I tell DW that aren't we going a bit fast. No response from DW. I look back and she's face down on the pavement with both handgrips to the wheels chair still in her hands. I look forward and see I'm on a high speed collision course with the iron fence.

and i find myself literally :rotfl2: :lmao: :rotfl:

is that wrong of me to say? :rolleyes1

Its the whole 'handgrips still in her hand' that gets me giggling. in fact i have to continuously stop typing for my giggles.

I am glad all is well tho!!!! :thumbsup2
 
MQuara said:
You're ANGRY that a child has the ability to run and jump?????
I think I understand what that poster was trying to say. Running around and going wild and then plopping back into the wheelchair would make the average bear go :scratchin
 
SueM in MN said:
So, would you have been angry about the running children in these examples who appeared to be abusing wheelchair priviledges?

Unfortunately, yes. It's sad that there are wicked people out there that will actually do things like that, and ruin it for people like you who have valid reasons. IMHO, they are the enemy, not me.

And thank you, Lindsay, I'm glad at least ONE person can understand!

Let's not pretend like we all think wonderful happy thought about everyone 100% of the time, because we don't. It may not be pretty, but it's true.
 
shawnaluvs2teach said:
This happended at (gasp :rolleyes2 ) Knotts Berry Farm here in california. DH was in line for a ride withe some friends and DS7, one of the friends was a police officer, and from behind them a group of teenage girls start to cut in front of them and my husband said " you've got to stand in line like the rest of us" and one of the girls says "but our boyfriends are in line ahead of you and they have our purses" so our cop friends says "which guys?" and they point to some random guys in line ahead of them and our cop friends says to the guys "hey, do you have these girls purses?" and the guys say that they don't even know the girls. :confused3 so my husband says "tough luck" to the teenage girls and they start getting attitude with him and our friends, and our cop friends pulls out his badge and tells them to calm down or something might happen, and then one of the girls yells "hey! he's a po-po, everyone look, there's a po-po.

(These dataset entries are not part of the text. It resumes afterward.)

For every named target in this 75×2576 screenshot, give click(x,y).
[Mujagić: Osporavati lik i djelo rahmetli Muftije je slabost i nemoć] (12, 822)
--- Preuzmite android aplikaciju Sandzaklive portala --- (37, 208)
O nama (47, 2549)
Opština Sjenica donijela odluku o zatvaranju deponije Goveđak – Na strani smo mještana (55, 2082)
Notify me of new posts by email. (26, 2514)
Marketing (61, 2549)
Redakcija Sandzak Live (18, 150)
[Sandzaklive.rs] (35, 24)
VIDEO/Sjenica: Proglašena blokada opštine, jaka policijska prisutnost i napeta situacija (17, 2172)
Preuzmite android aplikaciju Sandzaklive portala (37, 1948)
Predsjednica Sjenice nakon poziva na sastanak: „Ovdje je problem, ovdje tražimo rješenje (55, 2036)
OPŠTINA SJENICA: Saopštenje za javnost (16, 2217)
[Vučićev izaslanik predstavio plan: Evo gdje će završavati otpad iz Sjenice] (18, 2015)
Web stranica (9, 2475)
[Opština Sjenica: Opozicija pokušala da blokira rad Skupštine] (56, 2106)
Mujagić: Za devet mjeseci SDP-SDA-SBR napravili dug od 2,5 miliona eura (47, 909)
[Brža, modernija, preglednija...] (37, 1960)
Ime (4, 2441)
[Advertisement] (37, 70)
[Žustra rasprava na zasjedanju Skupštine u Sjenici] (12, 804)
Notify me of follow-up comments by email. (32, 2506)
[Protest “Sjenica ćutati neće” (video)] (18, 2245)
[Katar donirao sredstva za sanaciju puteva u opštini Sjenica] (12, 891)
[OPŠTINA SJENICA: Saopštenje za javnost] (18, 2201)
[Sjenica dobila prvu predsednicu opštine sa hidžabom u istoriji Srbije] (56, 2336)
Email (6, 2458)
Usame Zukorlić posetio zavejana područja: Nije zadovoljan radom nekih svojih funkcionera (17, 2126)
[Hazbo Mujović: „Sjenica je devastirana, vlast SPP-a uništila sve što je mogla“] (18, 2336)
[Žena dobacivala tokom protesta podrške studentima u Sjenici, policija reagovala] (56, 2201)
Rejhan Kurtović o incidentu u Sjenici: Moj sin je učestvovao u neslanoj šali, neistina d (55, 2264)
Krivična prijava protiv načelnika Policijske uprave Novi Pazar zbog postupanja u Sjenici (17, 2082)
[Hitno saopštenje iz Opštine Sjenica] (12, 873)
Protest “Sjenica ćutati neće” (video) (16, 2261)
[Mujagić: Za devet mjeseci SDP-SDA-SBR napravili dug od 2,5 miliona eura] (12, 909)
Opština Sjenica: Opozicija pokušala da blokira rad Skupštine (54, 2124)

He's cool with his little badge." and everyone in our group can't believe the disrespect. These girls were only around 12 or 13 ( dressed like hooches, too) :sad2: So my husband realizes that he'd better get DS7 out of there before the bomb drops, so he starts to leave the line and the girls start calling him a sissy man "hey look at the bald sissy man leaving" so our cop friend says he's going to call security and the girls are like " we've got a knife in our purse, we're not scared of you Po-po". Security came and escorted them out of the line and they were cussin' at my Dh and our cop friend the whole time. sheesh! :furious:

They had a knife in their purses... that their 'boyfriends' were holding? How were they going to get these knives?
 
Ok people.....

Fires of hell aimed at me but....

This is a shocking thread. About what SHOCKS people. Not whether you are right or wrong, but what you have seen that shocks you.

People in & out of wheel chairs would be shocking to most people. Not judging their limitations, but being shocked by the behaviour.

Teenage girls threatening police officers IS shocking.

The shocks are mostly personal. It is a viewpoint of the person observing the act: NOT a judgement on the person or the actions.

Please, we are all Disney lovers & lets play nice. OK, I will hear it for that.

:stir:
 
I was kinda shocked when a castmember told me that the people who wear those heavy costumes in 100 degree heat dont have little air conditioners or fans installed in them...how do they survive that kind of heat? I cant even stand it in shorts and a tank!